Призрак либерализма бродит по университету...

Если посмотреть на состояние современных российских университетов, то политизация студенческого движения в последние месяцы покажется удивительной, если не аномальной. Действительно, студенческий активизм в последние годы развивался скорее вопреки общей динамике развития российских вузов, нежели благодаря ей.

Прежде всего, когда говорят о подъеме студенческой солидарности, речь идет, как правило, о немногих престижных университетах, более всего заметных в публичной сфере.

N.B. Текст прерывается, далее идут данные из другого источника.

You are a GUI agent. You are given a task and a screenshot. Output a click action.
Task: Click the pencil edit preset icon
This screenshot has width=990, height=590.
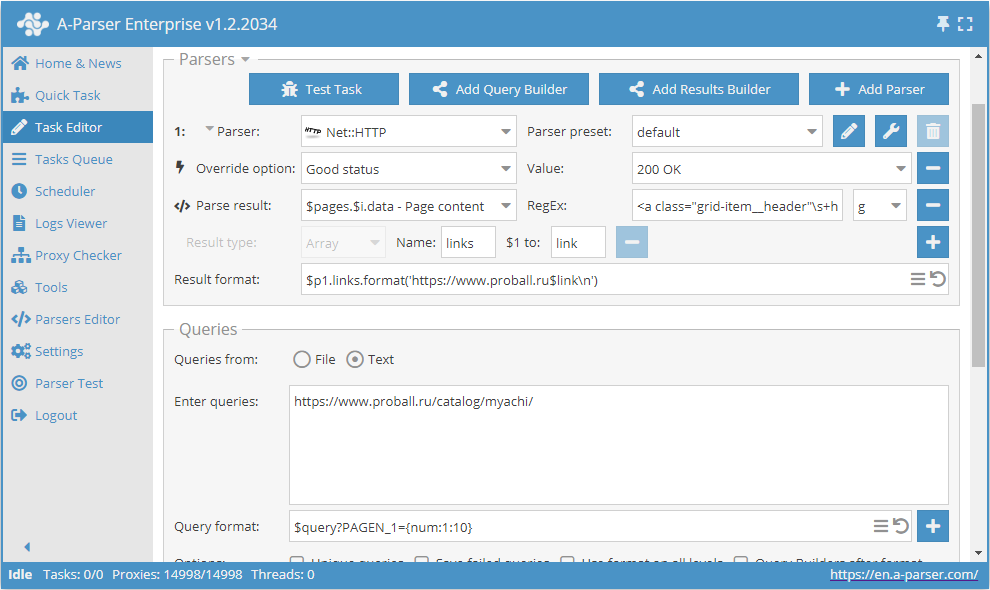849,131
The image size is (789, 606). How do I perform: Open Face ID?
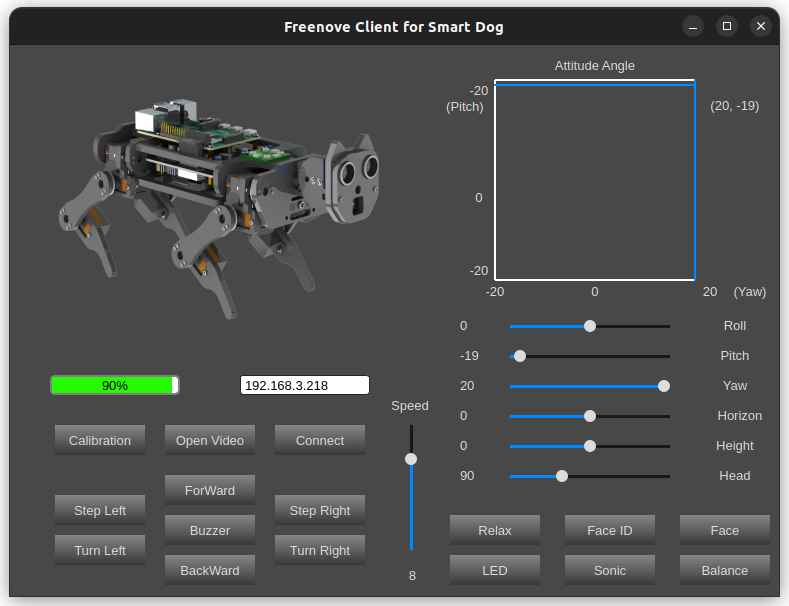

Для большей части этих вузов оказывается важным понятие «либерального университета» — своеобразного мема, который с разной степенью серьезности применяют, например, к Высшей школе экономики как ее студенты и сотрудники, так и внешние критики. Похожая традиция есть и в РГГУ, где это, впрочем, скорее, ностальгия по первым десятилетиям существования вуза: назвать его сейчас «оппозиционным» едва ли возможно.

«Либеральный университет» — «космологический» миф новых российских университетов; он присутствует в истории «Вышки», РГГУ и некоторых других университетов социального/гуманитарного профиля. Несмотря на то что в текущей ситуации это миф во всех смыслах этого слова, само это понятие занимает важное место в идентичности студентов и сотрудников «либеральных» вузов.

Осенью 2018 года в Высшей школе экономики прошли крупные протесты студентов против введения «блокирующих элементов контроля», то есть, как объясняет официальный сайт ВШЭ, назвавший эту акцию «первым митингом в истории университета», «несданного “блокирующего” элемента — например, контрольной или экзамена», который «не позволяет студенту получить положительную оценку по предмету». Один из ключевых лозунгов, который скандировали студенты, забаррикадировавшие весь этаж здания на Мясницкой во время заседания Ученого совета, звучал так: «Это вам не МГУ». Ирония заключается в том, что он был адресован профессорам и проректорам — членам Ученого совета «Вышки», большая часть которых в свое время оканчивала МГУ.

С оглядкой на эту историю можно утверждать, что студентов и сотрудников, участвующих в протестах, волнует культурный капитал, связанный со статусом их университета. Даже если статус университета не является главной мотивацией и причиной протестов, он непременно присутствует в протестной риторике.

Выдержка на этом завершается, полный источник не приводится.